O policial, ecoando todos os pais que disseram “vou parar este carro”, apontou para um portão e disse: “Eu levei outro grupo para fora daqui mais cedo e farei o mesmo com você”.

“Vamos ficar quietos, vamos ficar quietos”, disse Ben David, e o grupo seguiu sua liderança e permaneceu quieto – mas logo começou a cantar novamente. Ben David enfrentou a mesquita Cúpula da Rocha, que ocupa parte do local onde se acredita ter ficado o Templo, e rapidamente se deslocou, fazendo os movimentos de balanço dos judeus ortodoxos em oração; outros seguiram.

À medida que o grupo se aproximava do Portão das Correntes, onde termina a caminhada, os homens ficaram menos envergonhados e cantaram alto. Alguns deles se curvaram em direção ao Domo da Rocha enquanto recuavam, uma forma antiga de reconhecer a santidade do Templo não virando as costas para ele. A polícia os abordou e os empurrou para fora do portão. O homem com o chapéu vermelho caiu no chão e o beijou, e a polícia o pegou e o empurrou para fora.

Do lado de fora do portão, em uma praça apertada que leva ao mercado árabe, os homens se juntaram em uma interpretação em êxtase de “O templo será reconstruído” e depois a oração Shemá.

Ben David, um adolescente ossudo, disse estar satisfeito com sua liderança. Ele puxou a lã sobre os olhos do policial, ele disse: Ele manteve o grupo quieto até que fosse tarde demais para o policial cumprir sua ameaça de interromper a visita.

Além disso, aquelas mulheres que gritaram Allahu Akbar – “Mostramos a eles quem está no comando.”

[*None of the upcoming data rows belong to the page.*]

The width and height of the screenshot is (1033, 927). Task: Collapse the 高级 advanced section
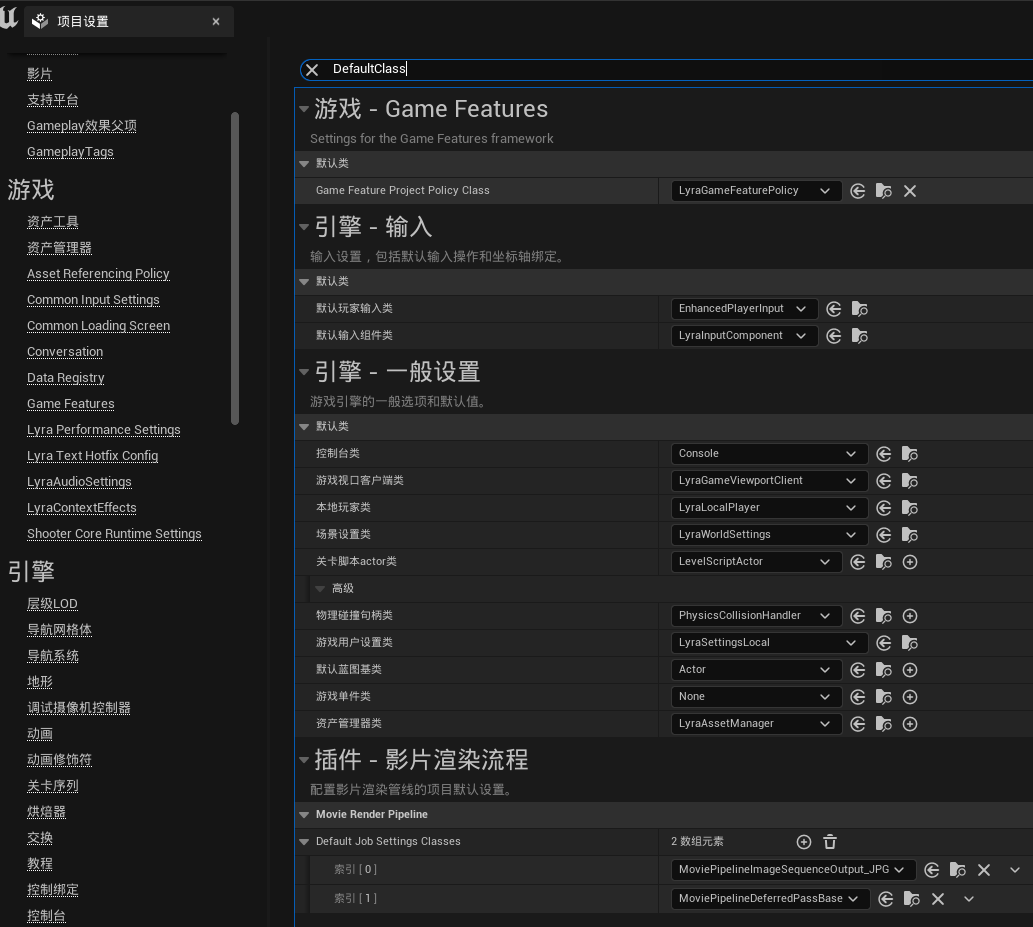(320, 589)
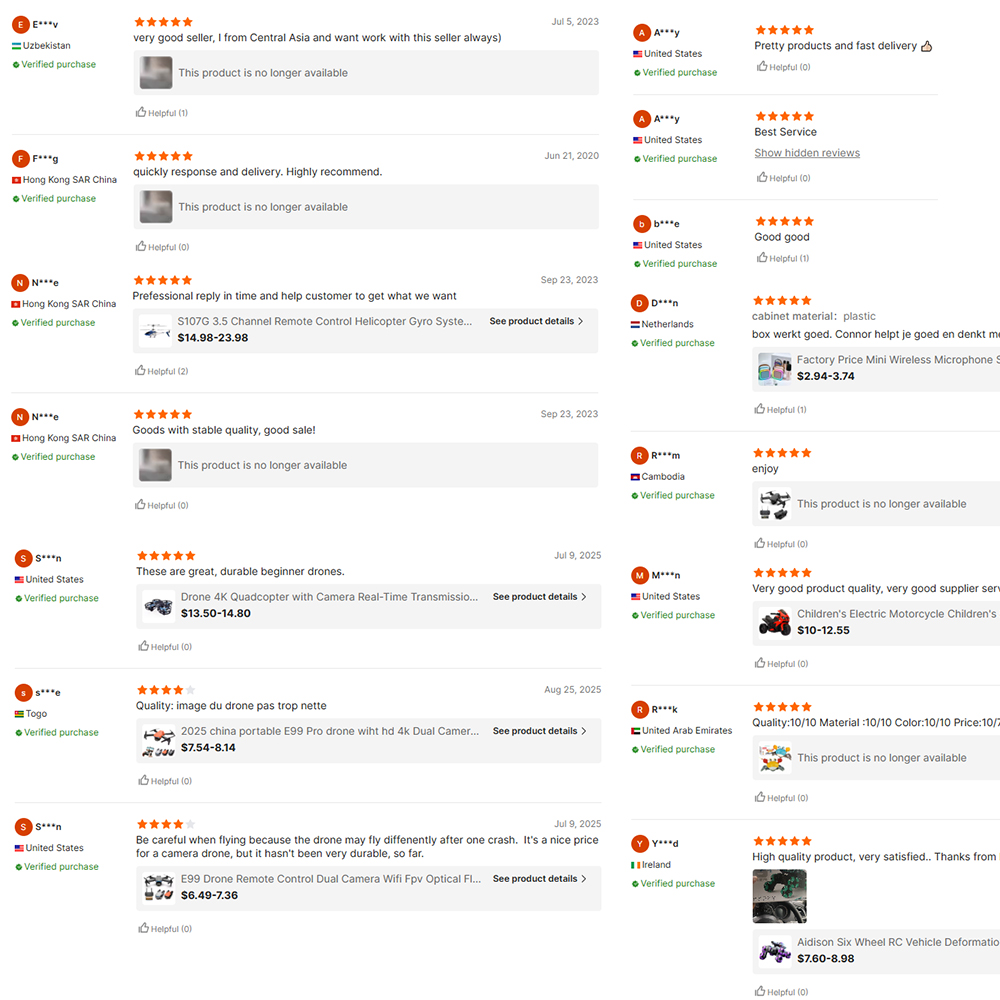The height and width of the screenshot is (1000, 1000).
Task: Click Helpful under R***m's 'enjoy' review
Action: [x=781, y=544]
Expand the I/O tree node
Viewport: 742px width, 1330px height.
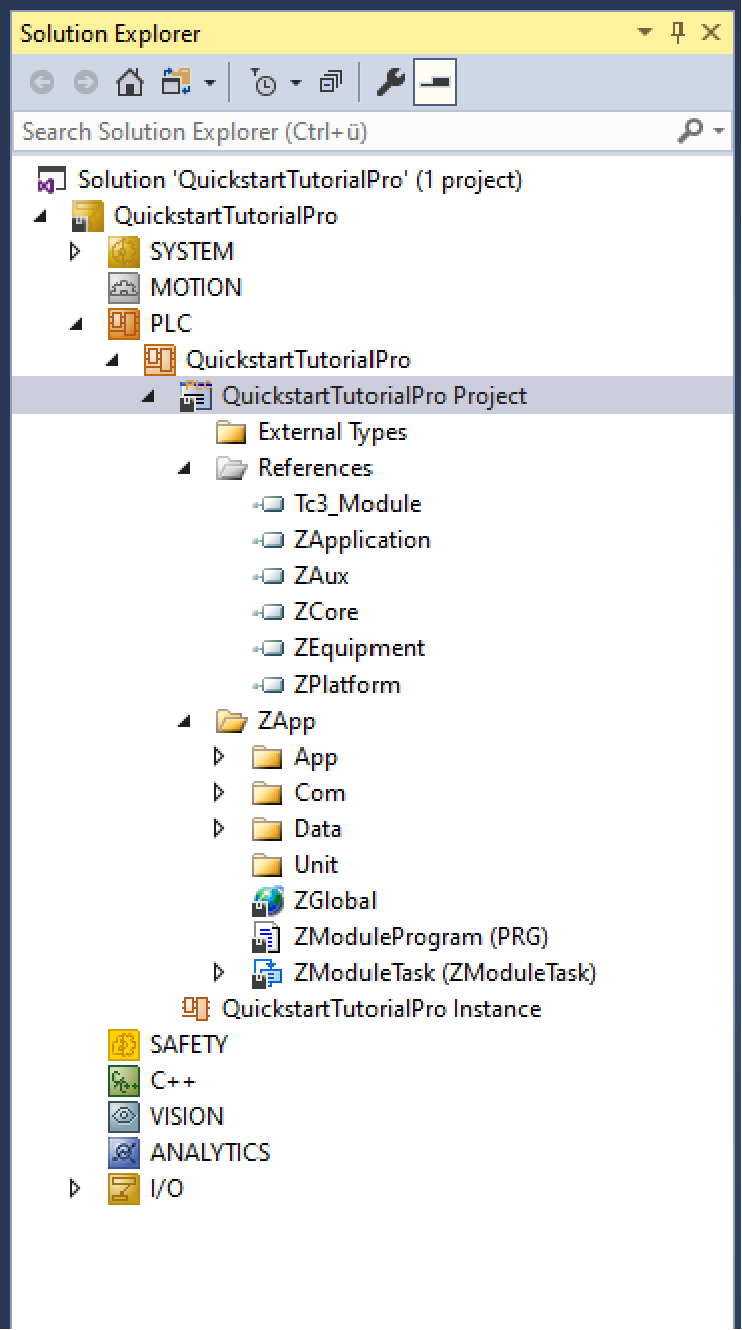[75, 1189]
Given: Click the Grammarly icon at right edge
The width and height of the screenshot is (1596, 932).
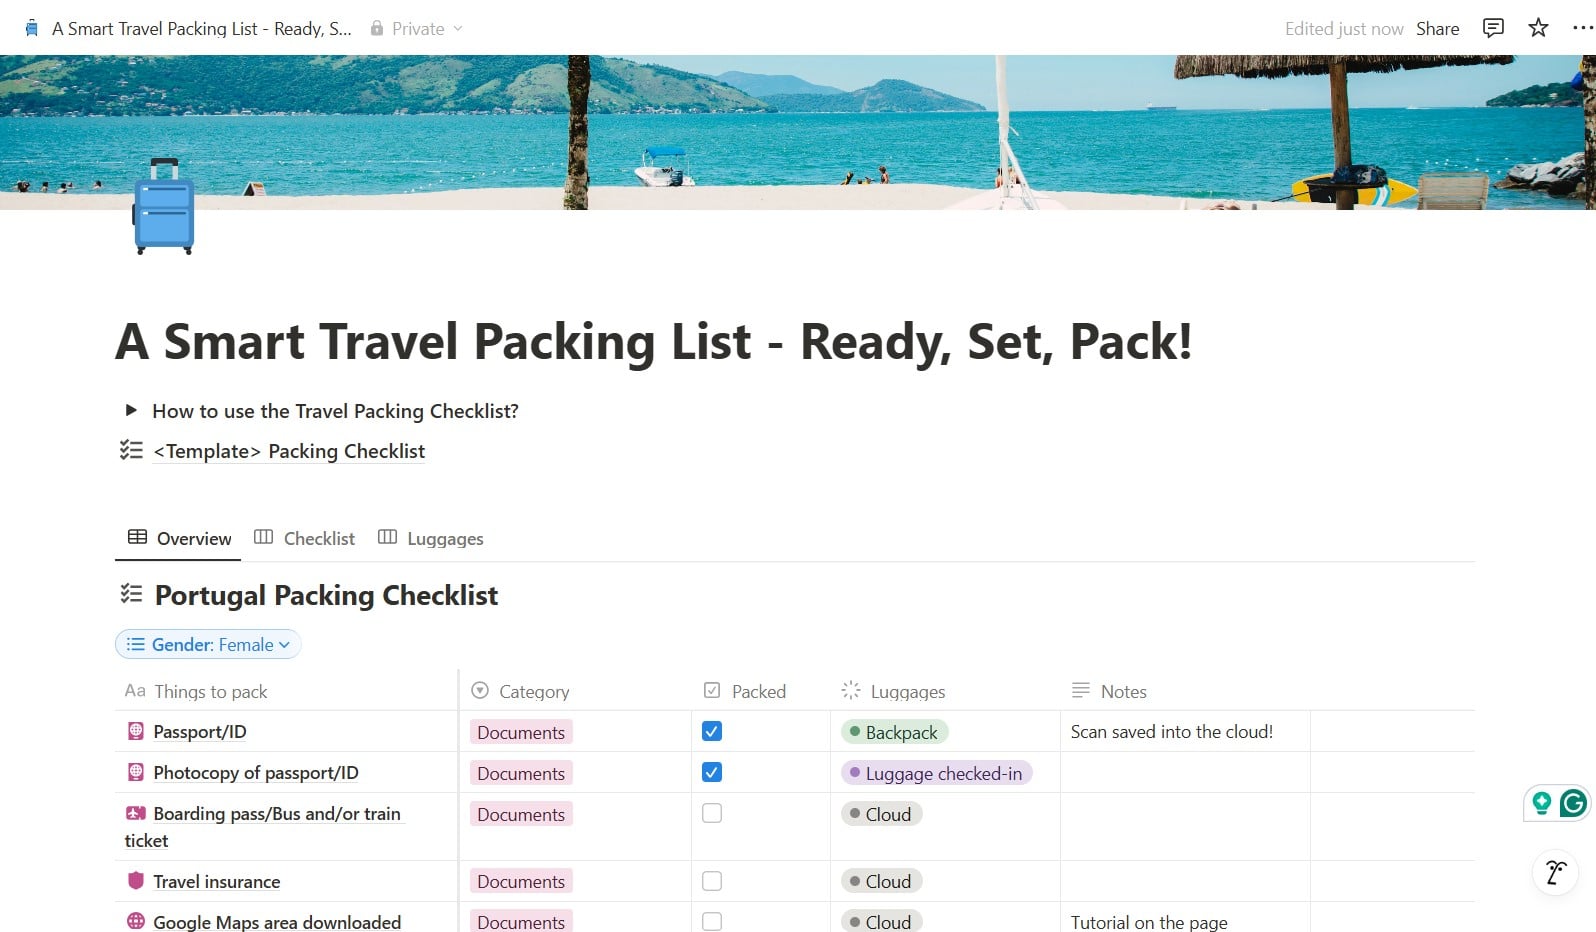Looking at the screenshot, I should click(x=1573, y=802).
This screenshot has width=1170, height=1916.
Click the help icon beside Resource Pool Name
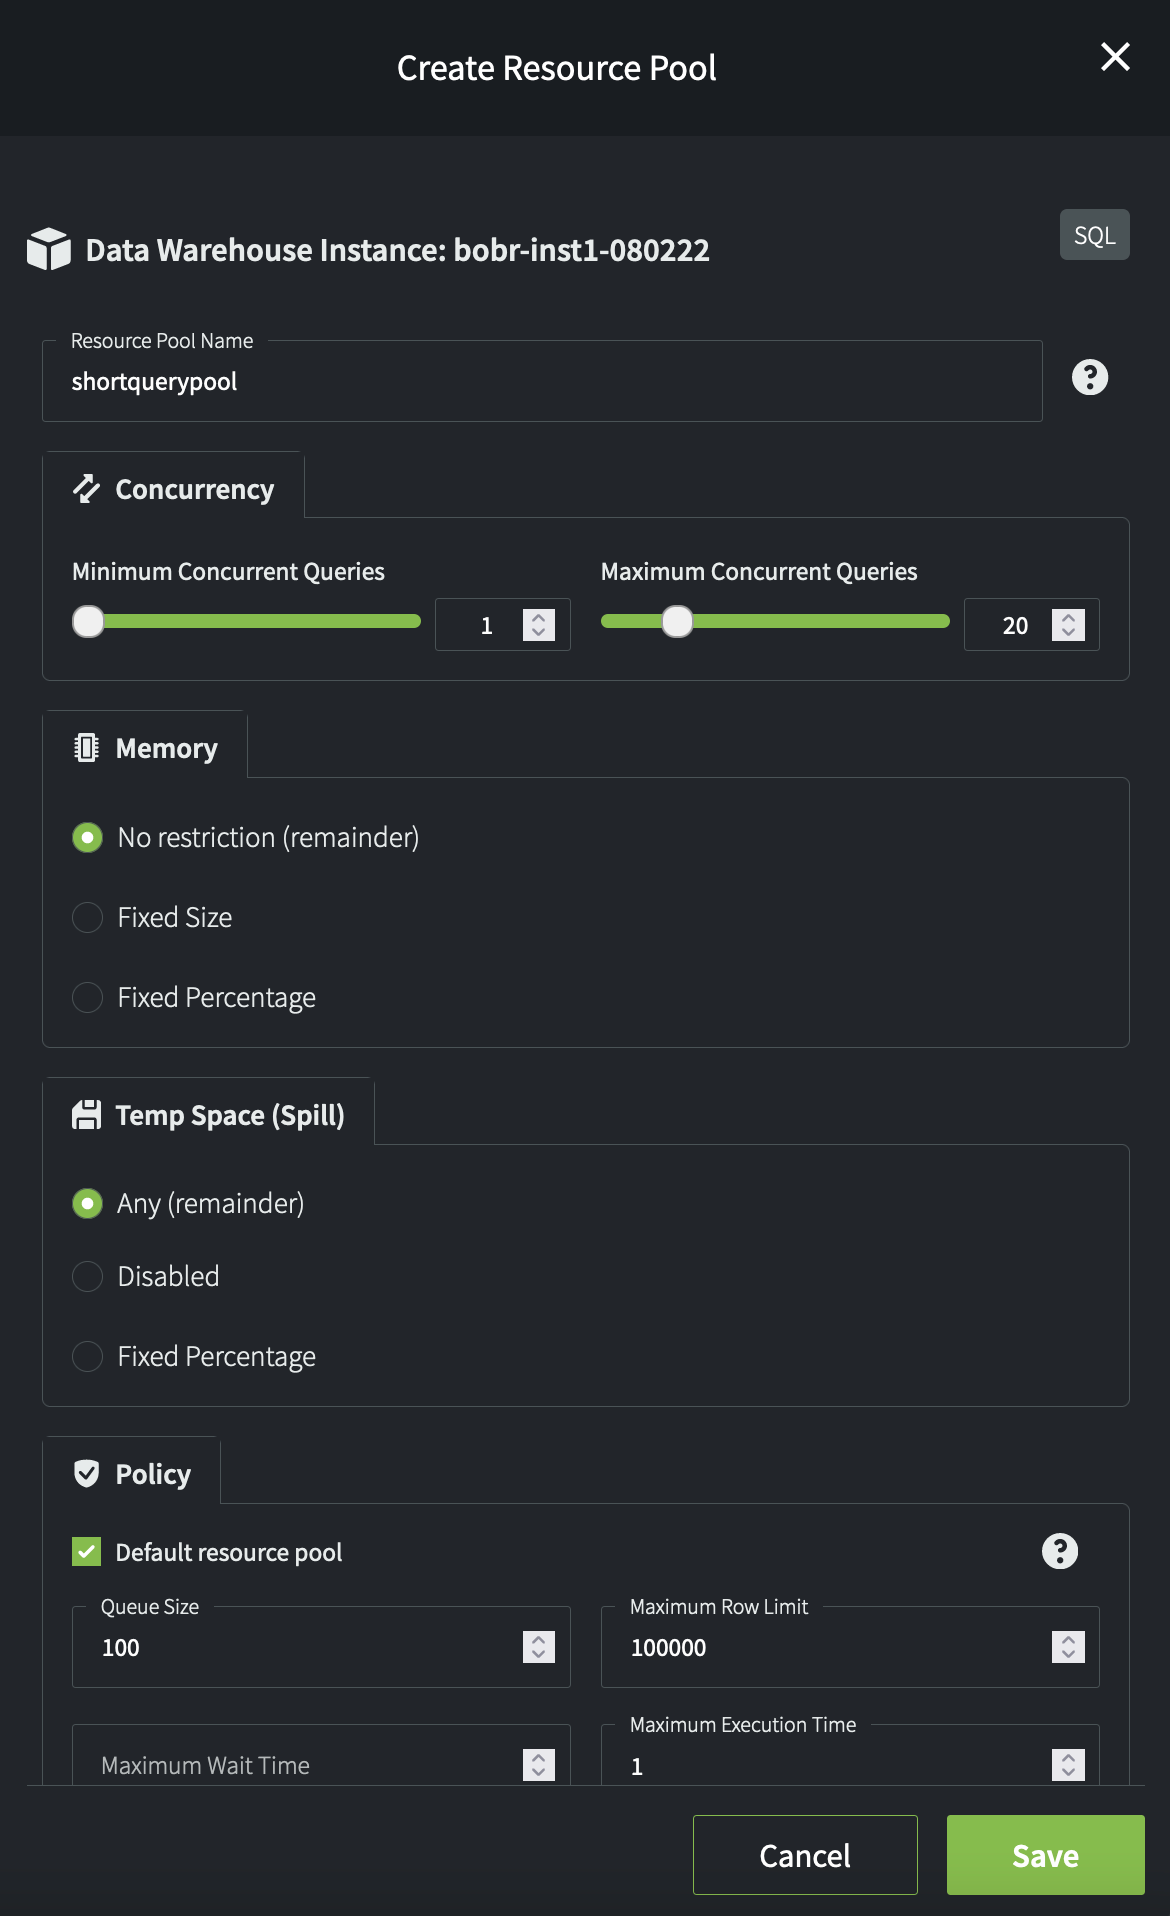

Houve algumas brigas do lado de fora do Portão das Correntes, entre policiais e suplicantes judeus, entre a polícia e alguns manifestantes palestinos. Uma aparição de Ben Gvir, um membro de extrema-direita do Knesset que visita regularmente o Monte do Templo em momentos provocativos, ocasionou uma troca de gritos com os fiéis muçulmanos.

Shapiro, o proeminente conservador judeu dos EUA, também visitou o monte. “É inacreditável!” ele disse admirando a mídia de direita israelense. No Twitter, ele enfatizou que, ao contrário das caracterizações do Hamas e da Jihad Islâmica, os judeus no Monte do Templo no domingo dificilmente estavam “invadindo al-Aqsa”, o nome árabe para a Cúpula da Rocha.

O Hamas e a Jihad Islâmica dizem que vão disparar foguetes contra civis em resposta aos judeus “invadindo Al-Aqsa”. Como um dos milhares de judeus que visitaram o Monte do Templo hoje, é assim que a “invasão” supostamente se parece.

A manhã terminou sem a entrada do Hamas no conflito, uma vitória para o establishment de segurança israelense.